It is possible to deduce ($2$) from ($3$) without $q\times q$ being a quotient map.

Let $A\subset X$ be closed. Assume $R=\{(x,x')\in X\times X\mid q(x)=q(x')\}$ is closed, thus compact. Then $A\times X\cap R$ is compact, and so is also its image under the projection $p_2$ onto the second factor. But $p_2(A\times X\cap R)=\{x\in X\mid\exists a\in A:q(a)\sim q(x)\}=q^{-1}(q(A))$. So the saturation of a closed set is compact, and hence closed, which means that $q$ is a closed map.

One could also omit the compactness of $X$ if one assumes directly that $R$ is compact, because the last step only uses the Hausdorff'ness to deduce that a compact set is closed.

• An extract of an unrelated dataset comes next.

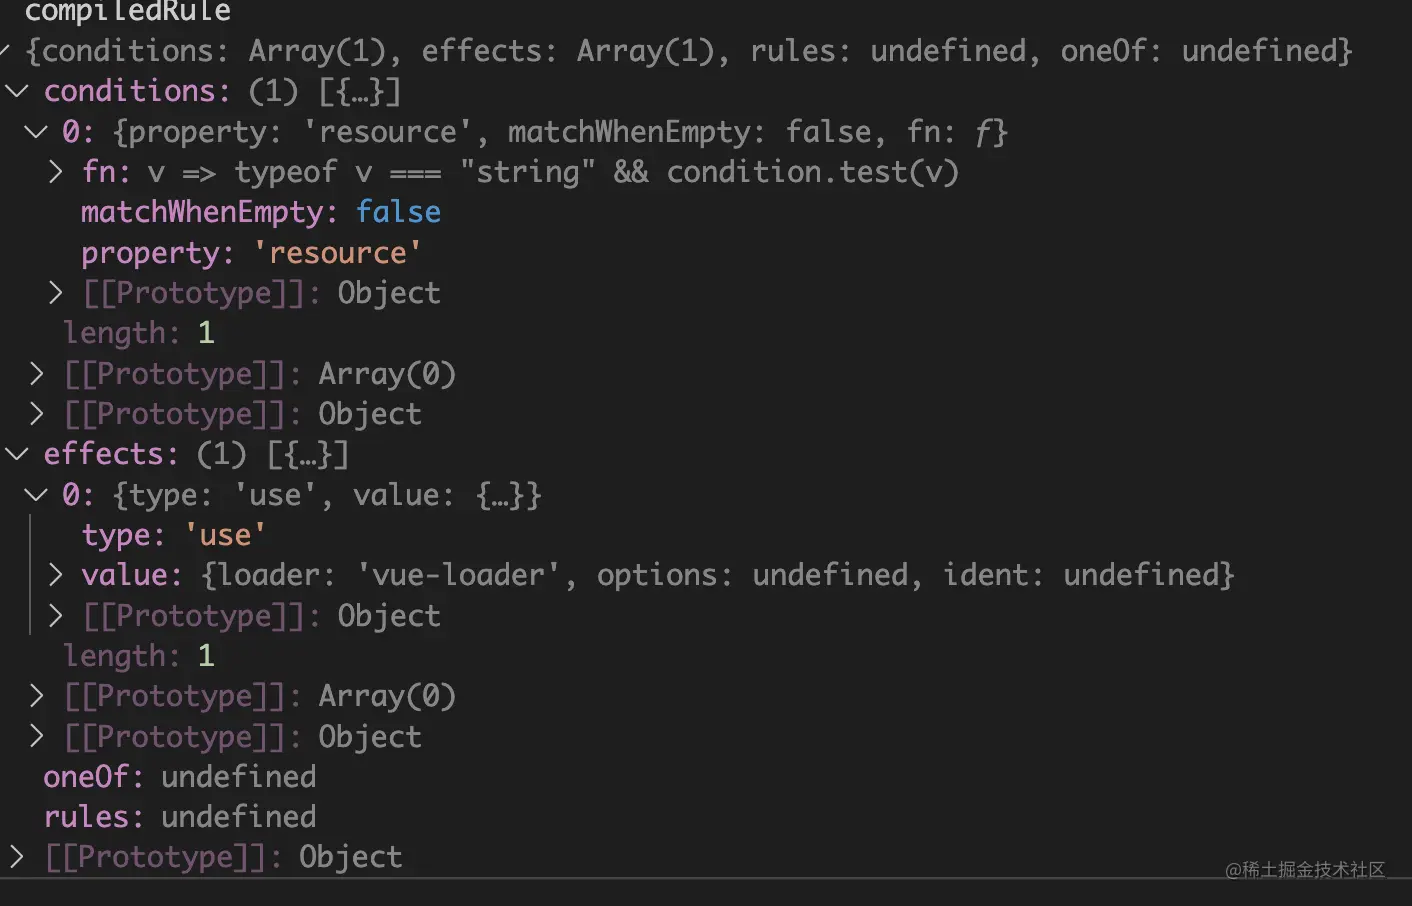Select the type: 'use' entry
The width and height of the screenshot is (1412, 906).
(173, 535)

Note that compactness of $R$ also makes $\{x\}\times X\cap R$ a compact set, so fibers are compact and this makes $q$ a so-called perfect map. These maps preserve many properties of the domain, for example all the separation axioms (except $T_0$)

This doesn't answer the question in the title, which I would really like to know myself. I only know about the product of a quotient map with the Identity $q\times Id:X\times Z\to Y\times Z$, which is a quotient map if $Z$ is locally compact.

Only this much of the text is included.